• _DIRECTIONS FOR THIS TASK_: Could you copy every record below exactly, leaving out the pictures?

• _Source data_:
******************************
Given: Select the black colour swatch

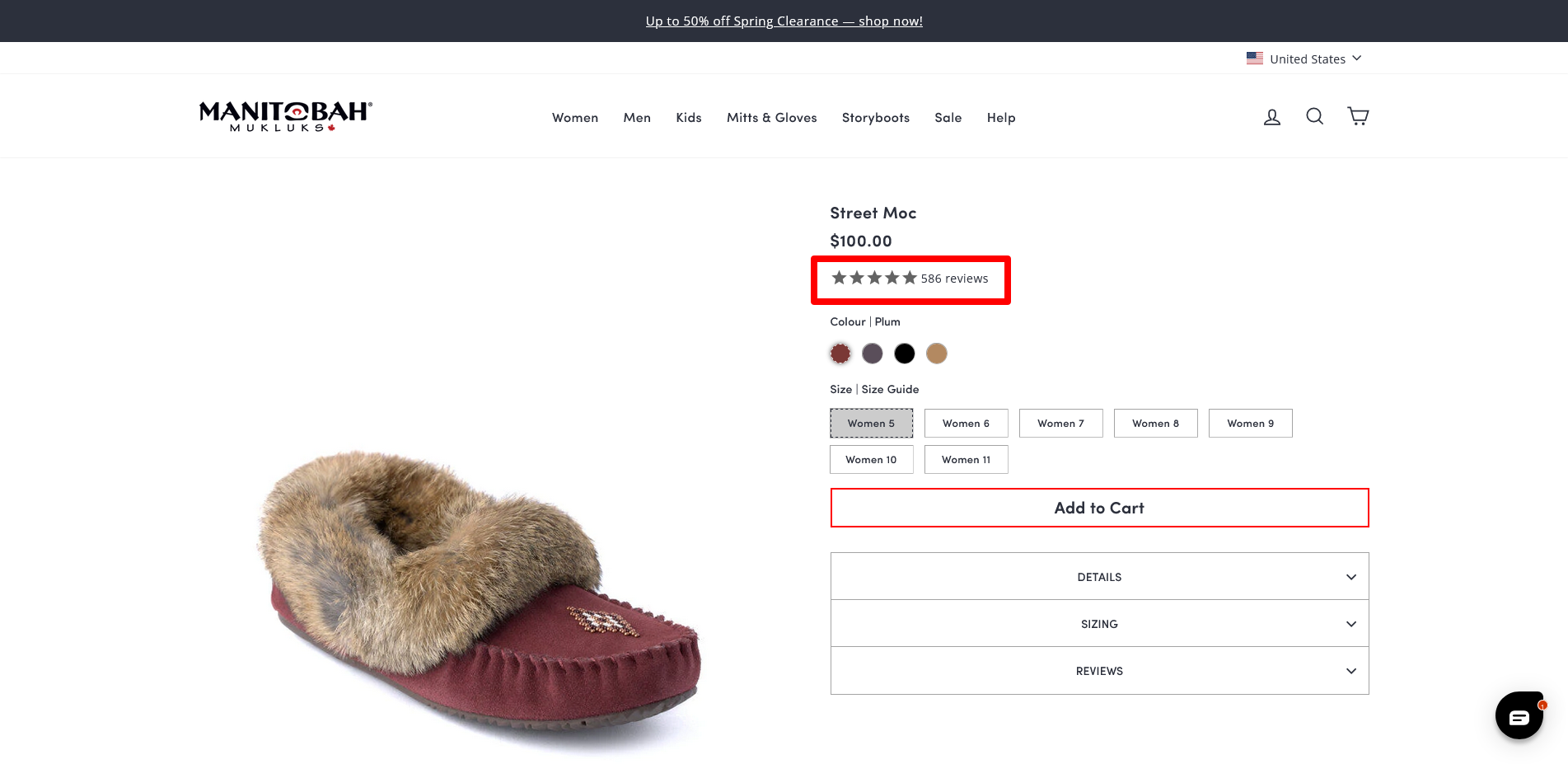Looking at the screenshot, I should point(904,354).
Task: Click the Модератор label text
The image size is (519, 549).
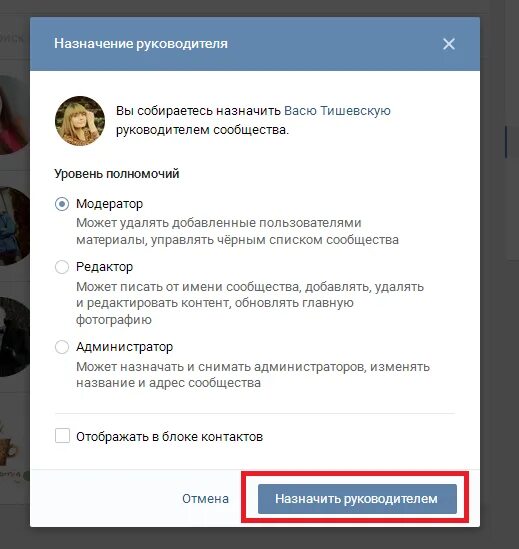Action: (110, 204)
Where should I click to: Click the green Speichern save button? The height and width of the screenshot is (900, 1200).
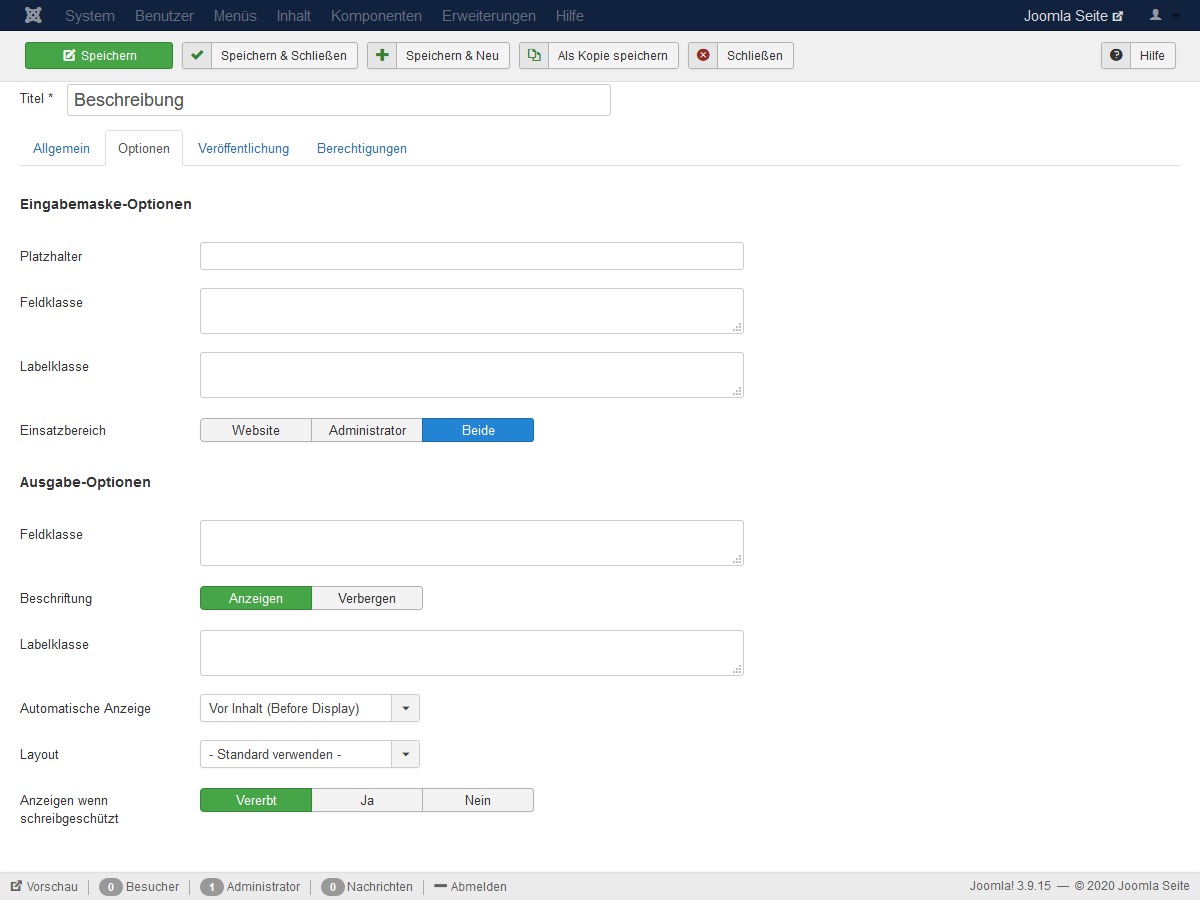point(99,55)
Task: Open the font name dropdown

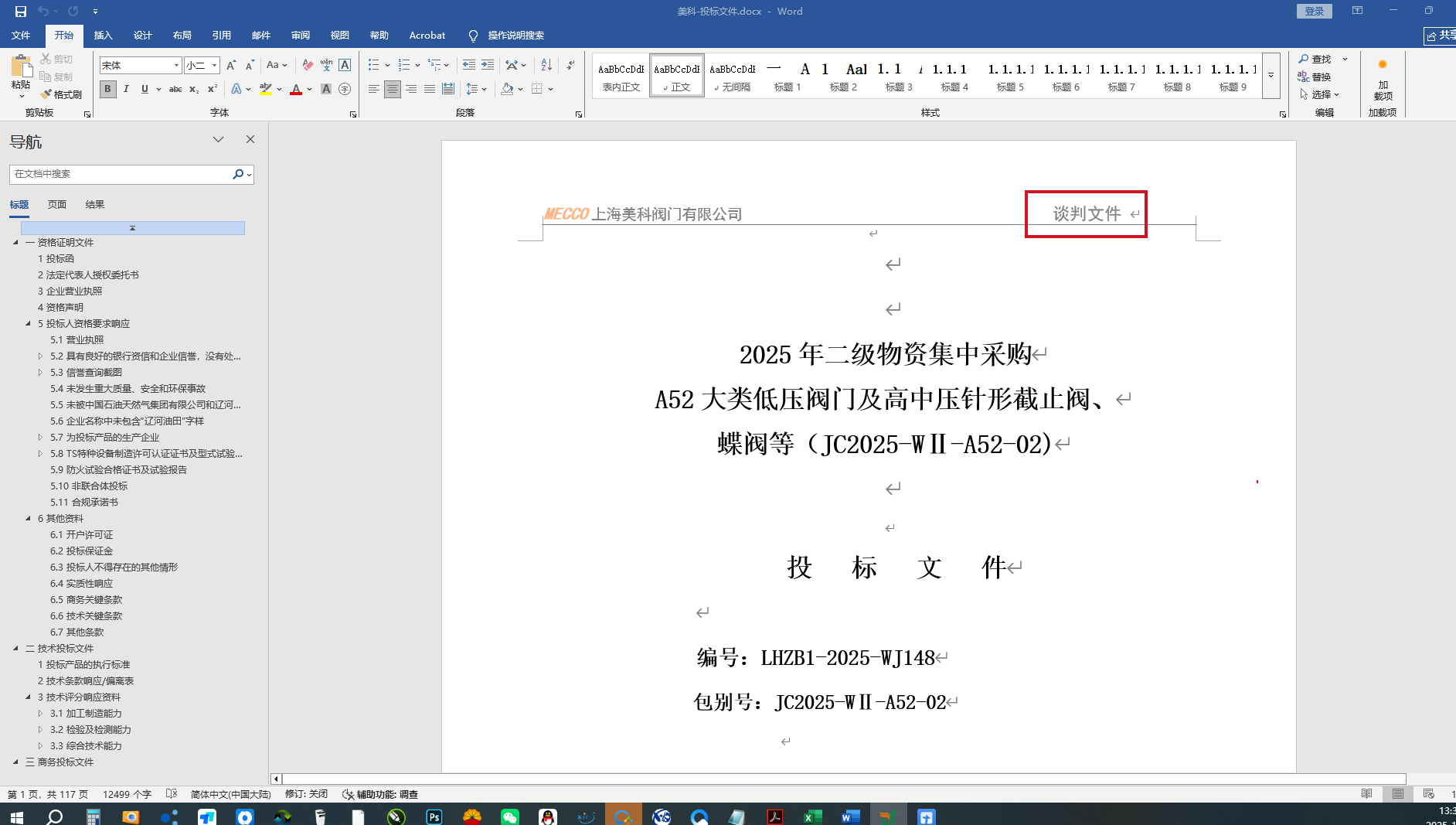Action: click(x=176, y=66)
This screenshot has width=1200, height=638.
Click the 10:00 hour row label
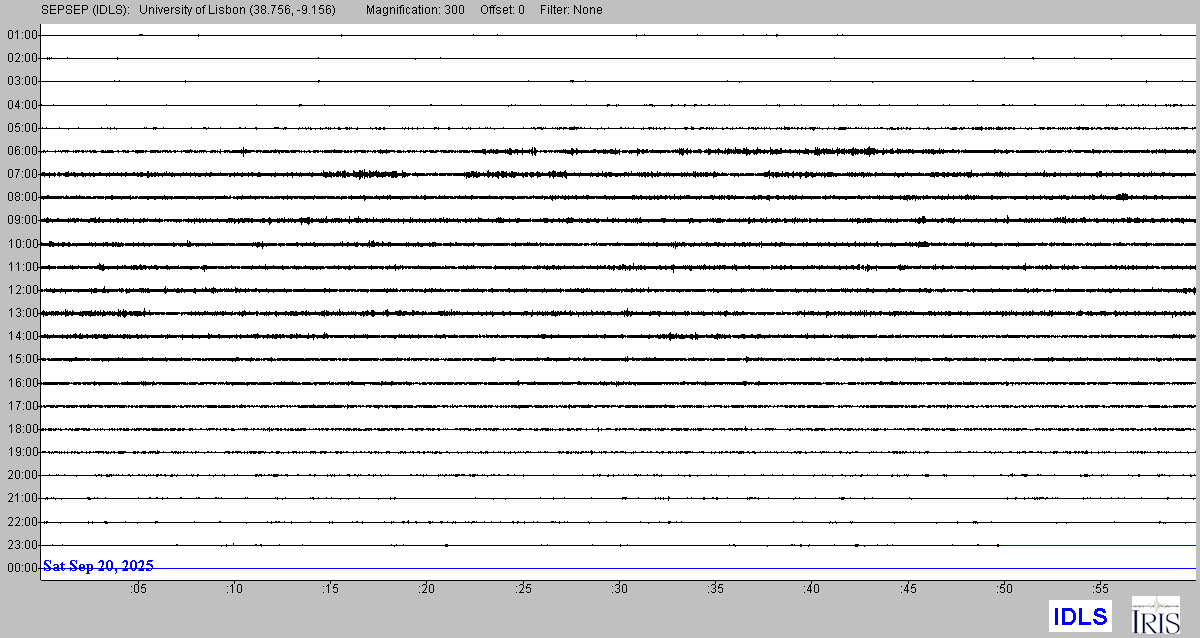click(22, 244)
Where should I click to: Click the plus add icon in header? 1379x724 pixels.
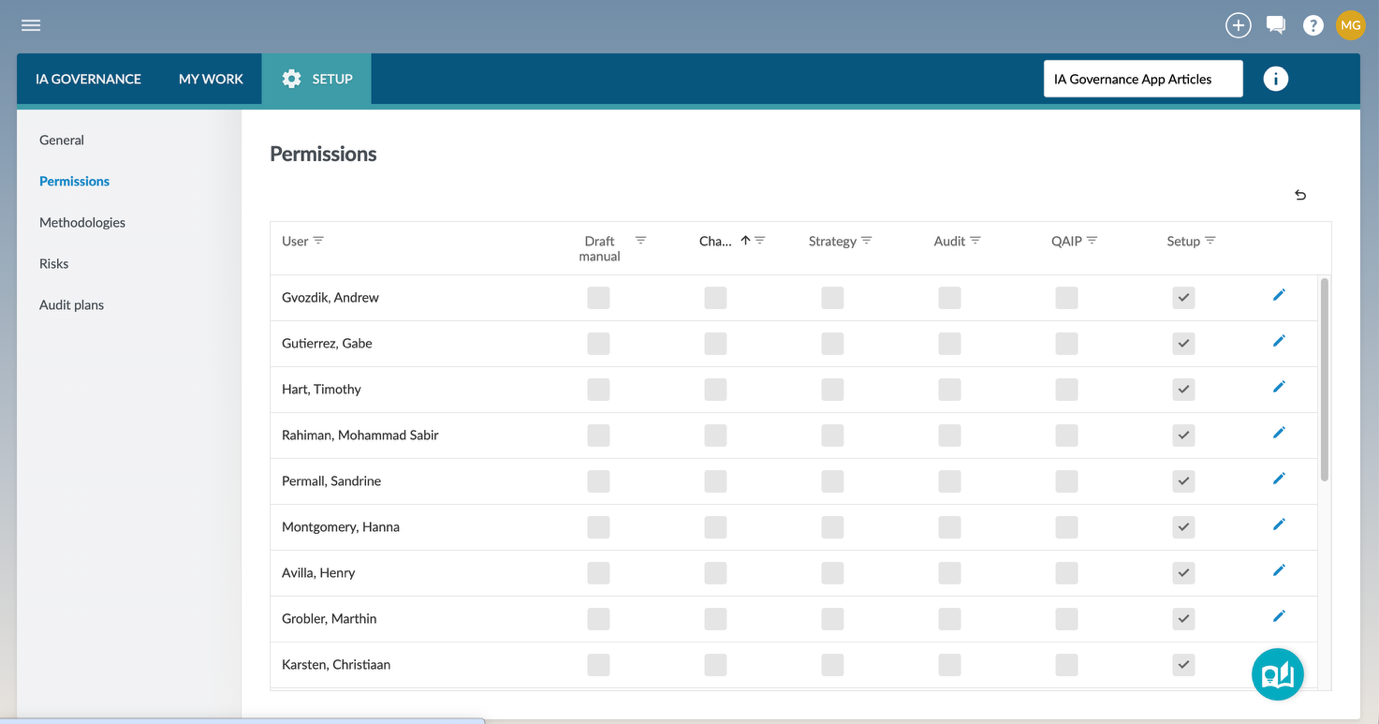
******************************
• _THE COMPLETED TASK_:
Given: Select the black colour swatch

Looking at the screenshot, I should point(904,354).
Task: Click the Модератор label text
The image size is (519, 549).
Action: (110, 204)
Where should I click to: Click the green Speichern save button? The height and width of the screenshot is (900, 1200).
point(99,55)
Task: Open the font name dropdown

Action: click(x=176, y=66)
This screenshot has width=1200, height=638.
Click the 10:00 hour row label
click(22, 244)
Where should I click to: Click the plus add icon in header? 1379x724 pixels.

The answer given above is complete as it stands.